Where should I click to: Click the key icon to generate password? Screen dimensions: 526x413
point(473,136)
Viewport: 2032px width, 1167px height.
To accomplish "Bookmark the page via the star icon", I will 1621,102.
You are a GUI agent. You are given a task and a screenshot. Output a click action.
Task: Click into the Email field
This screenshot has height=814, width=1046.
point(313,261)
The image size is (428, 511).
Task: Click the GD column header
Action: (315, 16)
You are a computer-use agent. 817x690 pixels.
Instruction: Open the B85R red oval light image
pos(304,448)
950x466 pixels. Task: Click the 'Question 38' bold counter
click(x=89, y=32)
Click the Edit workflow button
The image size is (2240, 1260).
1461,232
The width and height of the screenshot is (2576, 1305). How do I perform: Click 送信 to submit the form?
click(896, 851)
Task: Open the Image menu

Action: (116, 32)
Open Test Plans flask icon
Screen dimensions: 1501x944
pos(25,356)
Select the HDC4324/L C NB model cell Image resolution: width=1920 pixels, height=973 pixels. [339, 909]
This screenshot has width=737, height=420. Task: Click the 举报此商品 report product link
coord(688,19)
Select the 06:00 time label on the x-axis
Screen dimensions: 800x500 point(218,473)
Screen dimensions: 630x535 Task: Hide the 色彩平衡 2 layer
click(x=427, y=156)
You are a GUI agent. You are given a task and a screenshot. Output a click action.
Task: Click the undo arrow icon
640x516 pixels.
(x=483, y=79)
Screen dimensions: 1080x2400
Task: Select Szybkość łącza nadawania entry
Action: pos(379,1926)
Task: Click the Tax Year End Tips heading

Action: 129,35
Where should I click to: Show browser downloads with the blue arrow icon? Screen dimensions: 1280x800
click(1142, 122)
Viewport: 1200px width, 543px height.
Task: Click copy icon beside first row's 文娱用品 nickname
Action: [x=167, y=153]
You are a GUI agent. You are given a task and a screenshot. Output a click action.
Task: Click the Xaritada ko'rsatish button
:::
_Exercise goal_
Reproduce all of the entries above, word for word and in their original order.

_Response to this exercise_
Where should I click to: Click the key icon to generate password? Screen dimensions: 526x413
point(473,136)
Viewport: 2032px width, 1167px height.
To accomplish "Bookmark the page via the star icon", I will 1621,102.
You are a GUI agent. You are given a task and a screenshot. Output a click action.
Task: Click into the Email field
This screenshot has height=814, width=1046.
point(313,261)
The image size is (428, 511).
Task: Click the GD column header
Action: (315, 16)
You are a computer-use agent. 817x690 pixels.
Instruction: Open the B85R red oval light image
pos(304,448)
950x466 pixels. Task: Click the 'Question 38' bold counter
click(x=89, y=32)
Click the Edit workflow button
The image size is (2240, 1260).
1461,232
The width and height of the screenshot is (2576, 1305). How do I perform: Click 送信 to submit the form?
click(896, 851)
Task: Open the Image menu

Action: (116, 32)
Open Test Plans flask icon
Screen dimensions: 1501x944
pos(25,356)
Select the HDC4324/L C NB model cell Image resolution: width=1920 pixels, height=973 pixels. [339, 909]
This screenshot has width=737, height=420. Task: Click the 举报此商品 report product link
coord(688,19)
Select the 06:00 time label on the x-axis
Screen dimensions: 800x500 point(218,473)
Screen dimensions: 630x535 Task: Hide the 色彩平衡 2 layer
click(x=427, y=156)
You are a GUI agent. You are given a task and a screenshot. Output a click action.
Task: Click the undo arrow icon
640x516 pixels.
(x=483, y=79)
Screen dimensions: 1080x2400
Task: Select Szybkość łącza nadawania entry
Action: pos(379,1926)
Task: Click the Tax Year End Tips heading

Action: 129,35
Where should I click to: Show browser downloads with the blue arrow icon? Screen dimensions: 1280x800
click(1142, 122)
Viewport: 1200px width, 543px height.
Task: Click copy icon beside first row's 文娱用品 nickname
Action: [x=167, y=153]
You are a GUI agent. You are given a task and a screenshot. Output a click action.
Task: Click the Xaritada ko'rsatish button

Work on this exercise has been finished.